Parler avec l’accent alsacien passait encore mais parler alsacien était banni de la sphère scolaire.
Ensuite, deux autres évolutions – de nature sociologique – ont parachevé la mise en danger de l’alsacien comme langue régionale vivante : d’une part, un déplacement progressif de nos populations alsaciennes de la campagne vers les villes, plus cosmopolites ; d’autre part, des phénomènes migratoires qui ont amené en Alsace des personnes ne pratiquant évidemment pas l’alsacien.
La conjonction de ces facteurs, qui relève du constat, crée aujourd’hui une situation où l’alsacien est de moins en moins pratiqué dans les grandes villes et où son influence diminue dans le milieu rural, même s’il résiste mieux.
C’est pourquoi il faut désormais agir vite et se mobiliser sans relâche pour que les jeunes générations puissent bénéficier d’une transmission patrimoniale culturelle et linguistique aussi riche que celle de leurs aînés.
Bien entendu, collectivement, nous ne sommes pas restés inertes en Alsace – le rapporteur l’a rappelé : la collectivité régionale a mis en place un certain nombre d’éléments pour sauvegarder notre patrimoine culturel en général et linguistique en particulier.
Les actions comme le développement d’une littérature, d’une poésie ou d’un théâtre en alsacien sont trop nombreuses pour pouvoir être toutes énumérées ici – même si la situation, il faut bien le dire, demeure préoccupante.

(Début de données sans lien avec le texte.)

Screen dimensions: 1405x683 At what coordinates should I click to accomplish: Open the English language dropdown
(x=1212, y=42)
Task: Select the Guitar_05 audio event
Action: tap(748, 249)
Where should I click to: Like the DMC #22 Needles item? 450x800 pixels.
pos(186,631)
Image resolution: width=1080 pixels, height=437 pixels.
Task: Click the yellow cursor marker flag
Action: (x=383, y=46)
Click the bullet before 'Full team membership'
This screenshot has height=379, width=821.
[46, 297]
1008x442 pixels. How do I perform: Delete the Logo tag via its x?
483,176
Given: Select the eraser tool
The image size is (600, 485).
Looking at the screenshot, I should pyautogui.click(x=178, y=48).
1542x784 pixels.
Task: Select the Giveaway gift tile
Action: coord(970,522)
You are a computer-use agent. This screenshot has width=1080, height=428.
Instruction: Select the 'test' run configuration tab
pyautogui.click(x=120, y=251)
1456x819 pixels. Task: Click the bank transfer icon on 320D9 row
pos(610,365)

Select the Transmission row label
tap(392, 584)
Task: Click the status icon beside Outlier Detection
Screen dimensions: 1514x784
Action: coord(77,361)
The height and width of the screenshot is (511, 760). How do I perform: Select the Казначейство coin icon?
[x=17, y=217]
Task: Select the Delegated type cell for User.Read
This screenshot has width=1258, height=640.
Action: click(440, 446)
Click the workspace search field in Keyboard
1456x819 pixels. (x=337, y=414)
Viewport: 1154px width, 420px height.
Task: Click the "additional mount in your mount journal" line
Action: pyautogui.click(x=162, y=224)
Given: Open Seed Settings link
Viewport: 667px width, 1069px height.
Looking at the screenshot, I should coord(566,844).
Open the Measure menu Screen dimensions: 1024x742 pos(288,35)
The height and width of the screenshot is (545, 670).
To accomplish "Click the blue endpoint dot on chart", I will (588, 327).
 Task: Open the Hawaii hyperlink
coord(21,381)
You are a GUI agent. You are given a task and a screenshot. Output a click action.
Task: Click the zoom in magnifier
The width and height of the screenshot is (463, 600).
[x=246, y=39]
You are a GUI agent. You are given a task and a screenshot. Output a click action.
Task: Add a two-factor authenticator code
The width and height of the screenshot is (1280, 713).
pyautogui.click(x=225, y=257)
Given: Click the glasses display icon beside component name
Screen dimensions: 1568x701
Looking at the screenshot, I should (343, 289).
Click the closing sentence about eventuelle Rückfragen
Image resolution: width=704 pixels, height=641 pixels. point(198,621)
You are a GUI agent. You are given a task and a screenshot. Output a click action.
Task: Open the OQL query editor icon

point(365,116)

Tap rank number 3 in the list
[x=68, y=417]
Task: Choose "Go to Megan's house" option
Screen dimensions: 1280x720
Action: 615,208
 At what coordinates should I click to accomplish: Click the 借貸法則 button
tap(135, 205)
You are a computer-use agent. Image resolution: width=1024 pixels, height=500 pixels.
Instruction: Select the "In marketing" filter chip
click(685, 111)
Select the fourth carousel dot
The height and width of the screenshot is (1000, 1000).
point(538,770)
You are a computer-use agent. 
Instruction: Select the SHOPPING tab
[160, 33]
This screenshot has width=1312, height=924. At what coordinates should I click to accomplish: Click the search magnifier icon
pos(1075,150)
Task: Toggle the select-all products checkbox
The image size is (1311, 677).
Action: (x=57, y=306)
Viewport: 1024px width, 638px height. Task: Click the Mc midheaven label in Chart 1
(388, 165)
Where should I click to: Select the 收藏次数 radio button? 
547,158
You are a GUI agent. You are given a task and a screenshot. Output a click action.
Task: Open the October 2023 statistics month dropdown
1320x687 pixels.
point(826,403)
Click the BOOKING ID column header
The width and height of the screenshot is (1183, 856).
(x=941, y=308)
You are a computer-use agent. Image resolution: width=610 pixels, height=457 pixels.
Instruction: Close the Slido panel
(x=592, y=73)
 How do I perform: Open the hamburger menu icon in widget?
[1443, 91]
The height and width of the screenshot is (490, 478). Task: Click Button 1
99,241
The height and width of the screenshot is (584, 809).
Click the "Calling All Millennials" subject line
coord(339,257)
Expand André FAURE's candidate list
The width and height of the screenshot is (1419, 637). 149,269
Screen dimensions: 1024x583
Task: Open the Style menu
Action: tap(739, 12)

A la fin des années soixante-dix, un homme politique alsacien très actif dans le milieu culturel, Germain Muller lançait : « Mier sinn de letschde, d’aller letschde » – « Nous sommes les derniers, les tout derniers » à parler l’alsacien.
Pour nous, il serait évidemment inconcevable que l’irréparable soit commis. Nous sommes à un moment clé pour pouvoir défendre cette langue qui constitua, en son temps, le terreau si fertile de l’humanisme rhénan.
Certes, développer l’enseignement immersif des langues n’est pas tout mais c’est un levier pédagogique intéressant qui permet d’amplifier la dynamique enclenchée autour de la langue régionale, d’une part, et du bilinguisme, d’autre part, notamment si l’on prend bien garde de s’assurer que l’enseignement de la langue régionale ne se fera pas au détriment du français, ciment incontestable de notre nation – nous en conviendrons tous, quelles que soient par ailleurs nos positions.
De fait, la richesse linguistique que constituent les langues régionales, loin d’appauvrir la France, ne peut que l’enrichir.
Pour nous, le français est bien la langue de la République, comme notre collègue Durand l’a rappelé – c’est indiscutable – mais nous ne voulons pas perdre, par exemple, notre belle langue d’Alsace car elle constitue aussi une partie du patrimoine de notre nation.
Pour autant, tel qu’il nous a été présenté ce soir, ce texte a été très largement vidé de son contenu – c’est l’un des points qui mérite discussion – par la majorité présidentielle à partir d’arguments semble-t-il juridiques. Quoi qu’il en soit, le débat mérite d’être poursuivi.
En l’état, le texte a donc perdu une grande partie de son sens, raison pour laquelle notre groupe s’abstiendra.